Which is cheaper, GLM 5 or GPT-5.6 Luna?
GLM 5 is open-weight, so self-hosting means no per-token fee (you pay for hardware instead), while GPT-5.6 Luna is API-metered at $1/$6 per 1M tokens. For most teams without GPUs, the API model is cheaper to start; at very high volume, self-hosting can win.
Which has the bigger context window?
GPT-5.6 Luna — 1M vs 200K, about 5× larger. Useful only if the model actually reasons over the full window, which not all do.

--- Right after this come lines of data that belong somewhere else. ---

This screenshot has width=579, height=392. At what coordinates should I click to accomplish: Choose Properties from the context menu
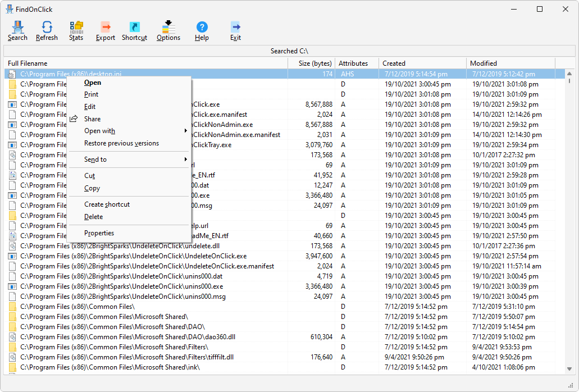[99, 233]
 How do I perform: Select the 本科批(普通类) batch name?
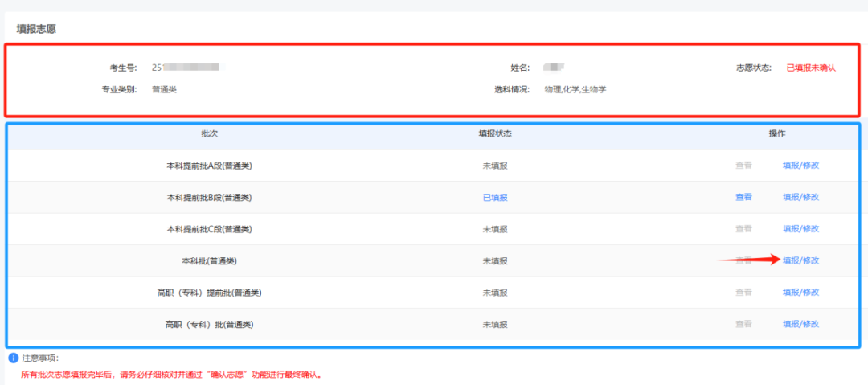(x=209, y=260)
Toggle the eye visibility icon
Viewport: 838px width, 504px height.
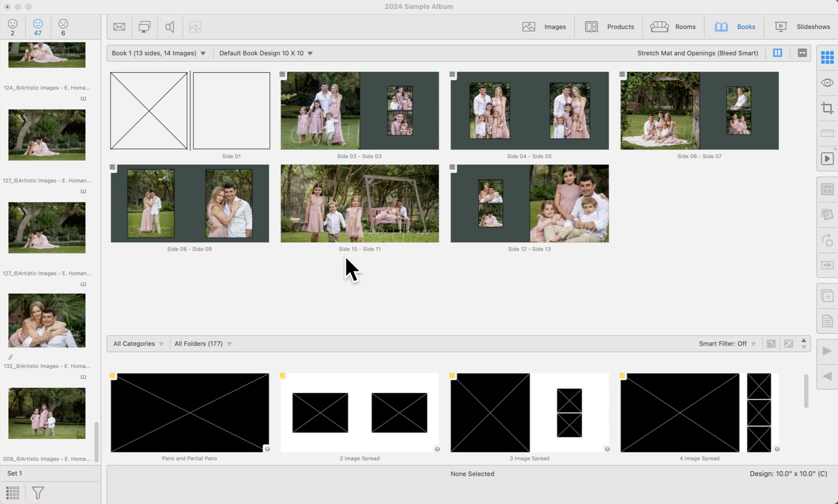827,83
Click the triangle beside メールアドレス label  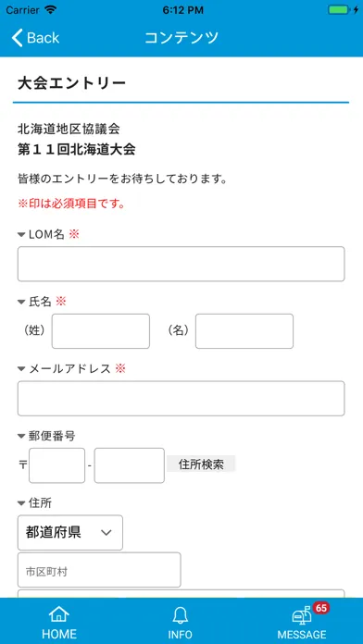[21, 369]
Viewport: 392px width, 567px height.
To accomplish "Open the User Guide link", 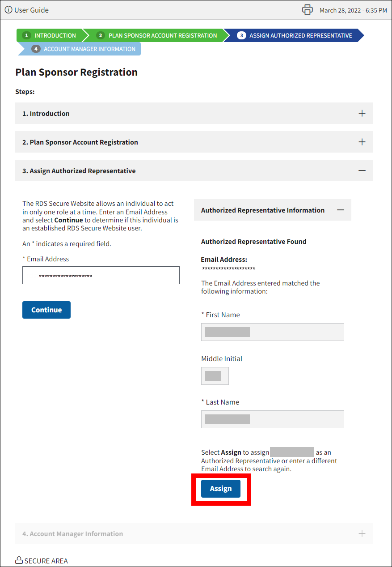I will click(31, 10).
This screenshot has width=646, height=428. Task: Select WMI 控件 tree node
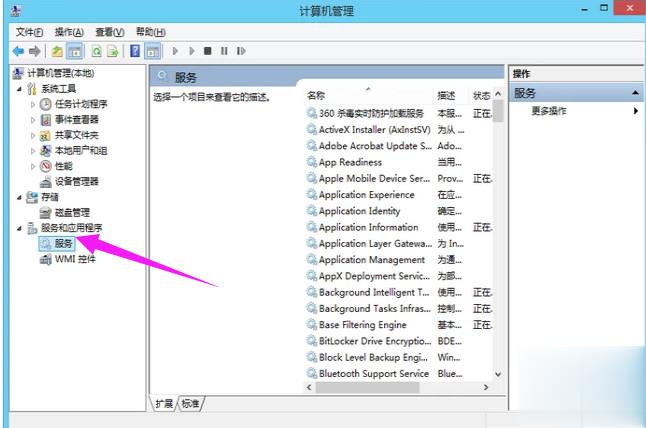tap(74, 259)
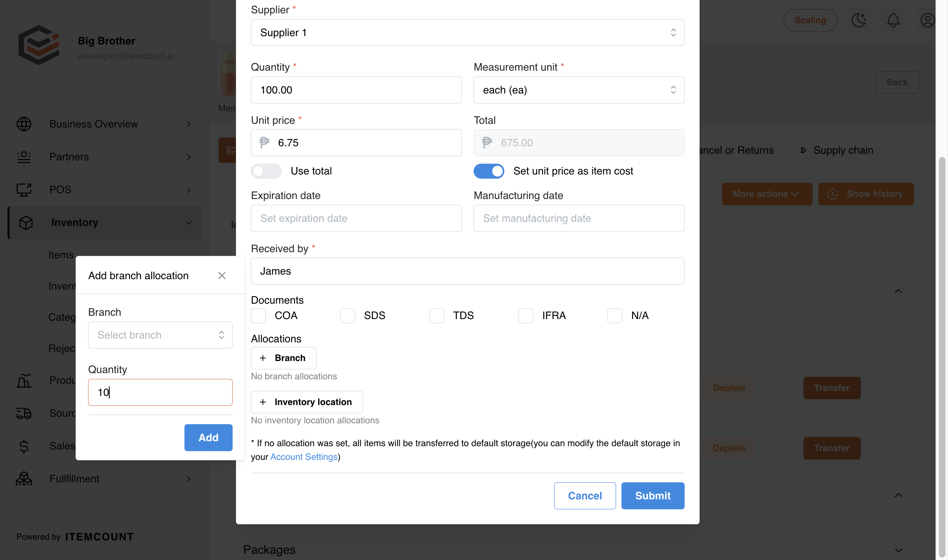This screenshot has height=560, width=948.
Task: Open the Select branch dropdown
Action: (160, 335)
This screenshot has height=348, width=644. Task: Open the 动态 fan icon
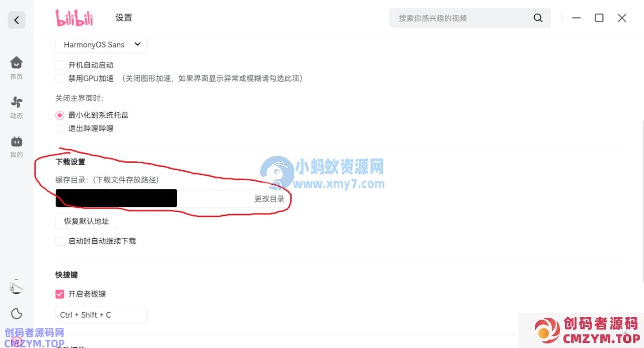[x=17, y=107]
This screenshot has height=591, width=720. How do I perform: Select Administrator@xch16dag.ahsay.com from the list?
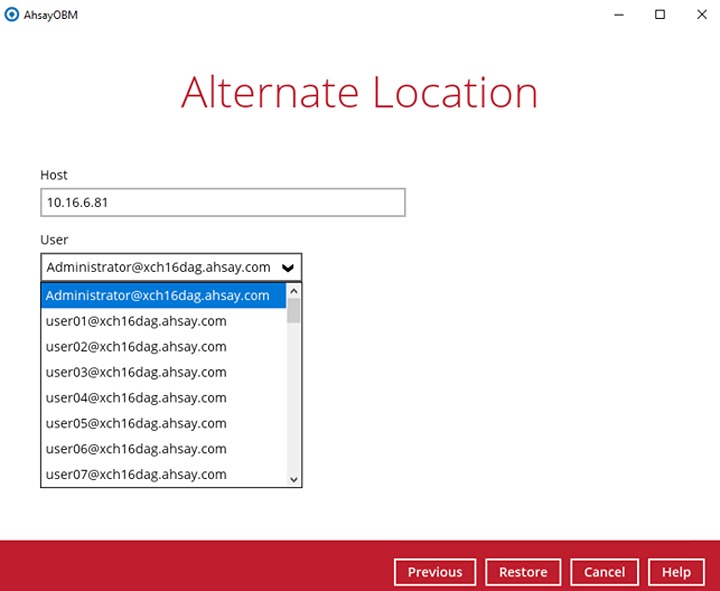(x=158, y=295)
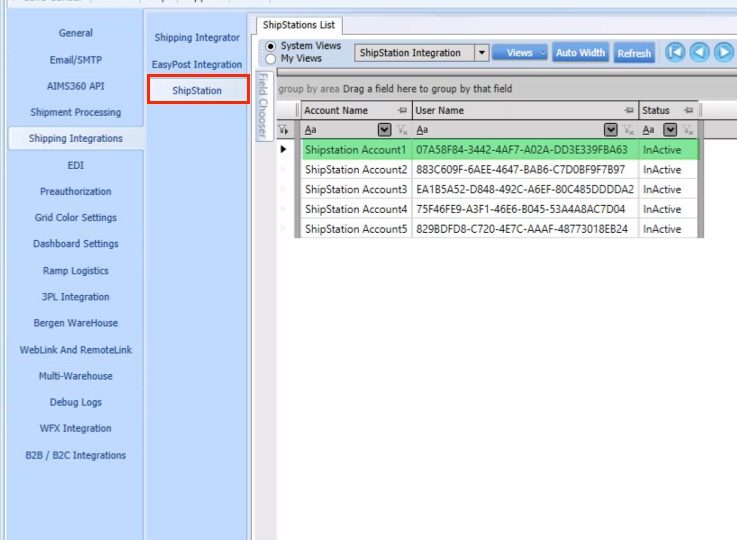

Can I use both GLM 5 and GPT-5.6 Luna together?
Yes — a multi-model platform like LumiChats gives you GLM 5, GPT-5.6 Luna and 40+ others under one ₹69/day pass (about $1/day), so you can draft with one and cross-check with the other instead of buying two subscriptions.
Which is newer, GLM 5 or GPT-5.6 Luna?
GPT-5.6 Luna — released July 9, 2026, about 5 months after GLM 5.
Specifications and benchmarks reflect publicly reported figures as of June 2026 and may change as providers release updates. Always verify on your own workload.